Гейне был услышан, и это удалось ему — иначе говоря, ему удалось провести совершенно индивидуальную линию в столпотворении немецкой публицистики. Однако коль скоро история в своем движении постоянно проходит через парадоксы словно через каменные пороги на реке, то не удивительно, что достижения Гейне, и его личный успех, и его нетривиальные жанровые решения были в то же время и потерями. Гейне отнял у своих произведений историко-литературную основательность, научную сторону. И, очевидно, он не жалел об этом. Не пришлось бы жалеть об этом и нам (коль скоро автор и не задавался никакими научными историко-литературными задачами), но приходится: читать «Романтическую школу* как субъективную «мифологию», как поэтическое целое еще не научились. Между тем историко-литературным авторитетом этого сочинения постоянно пользуются, рассматривая его не просто как красноречивое свидетельство исторически обусловленных взглядов и «чтений», а как фонд общезначимых (чуть ли не на вечные времена) суждений и оценок. Появление «Романтической школы» в немецкой литературе было знаменательным — то было, по всей видимости, первое в этой литературе сочинение, где сама история этой литературы становилась основой для выражения некоего личного, субъективного «мифа», произвольно переписывалась, — причем так, что это ее перекраивание усваивалось многими на протяжении нескольких поколений, что эти оценки в сочетании с яркими поэтическими образами как бы увековечивались культурным сознанием. «Романтическая школа» закладывала основы историко-литературных «вольностей». Причем еще раньше, чем настоящая научная история литературы утвердилась как дисциплина.
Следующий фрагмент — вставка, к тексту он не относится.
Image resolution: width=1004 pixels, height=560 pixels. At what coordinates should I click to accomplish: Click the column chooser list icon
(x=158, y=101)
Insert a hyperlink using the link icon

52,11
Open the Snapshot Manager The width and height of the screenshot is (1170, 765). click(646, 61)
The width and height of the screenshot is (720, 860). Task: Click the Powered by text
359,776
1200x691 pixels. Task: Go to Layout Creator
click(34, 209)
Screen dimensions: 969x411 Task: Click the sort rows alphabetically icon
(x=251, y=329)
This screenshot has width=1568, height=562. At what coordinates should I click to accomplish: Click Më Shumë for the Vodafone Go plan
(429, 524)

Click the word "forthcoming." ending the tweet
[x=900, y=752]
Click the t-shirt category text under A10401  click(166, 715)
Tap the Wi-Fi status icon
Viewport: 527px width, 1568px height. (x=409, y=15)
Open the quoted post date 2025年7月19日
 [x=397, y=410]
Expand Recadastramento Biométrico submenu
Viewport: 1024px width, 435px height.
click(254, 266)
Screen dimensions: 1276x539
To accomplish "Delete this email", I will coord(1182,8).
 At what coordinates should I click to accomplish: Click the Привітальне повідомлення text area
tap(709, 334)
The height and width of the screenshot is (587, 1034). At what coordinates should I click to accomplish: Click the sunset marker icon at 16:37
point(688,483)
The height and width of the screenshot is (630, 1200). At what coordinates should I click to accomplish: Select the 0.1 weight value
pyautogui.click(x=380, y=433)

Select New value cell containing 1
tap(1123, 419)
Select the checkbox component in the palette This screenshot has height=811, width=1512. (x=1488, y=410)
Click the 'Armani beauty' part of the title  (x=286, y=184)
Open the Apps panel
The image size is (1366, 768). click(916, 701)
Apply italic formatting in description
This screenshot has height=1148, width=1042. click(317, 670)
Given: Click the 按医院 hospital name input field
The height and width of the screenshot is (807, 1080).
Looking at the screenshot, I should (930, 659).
Ясно, что русская критика в это время находилась в иной ситуации. Была ли она благоприятна для русских критиков? Казалось бы — нет: ведь в то время русская критика, как писал Пушкин, «находится в младенческом состоянии»[20] и русская литература только что заново началась, и Белинский часто говорит о «начале литературы». Можно ли это сравнивать с многоопытностью немецкой литературы, с ее обжитостью и перенаселенностью?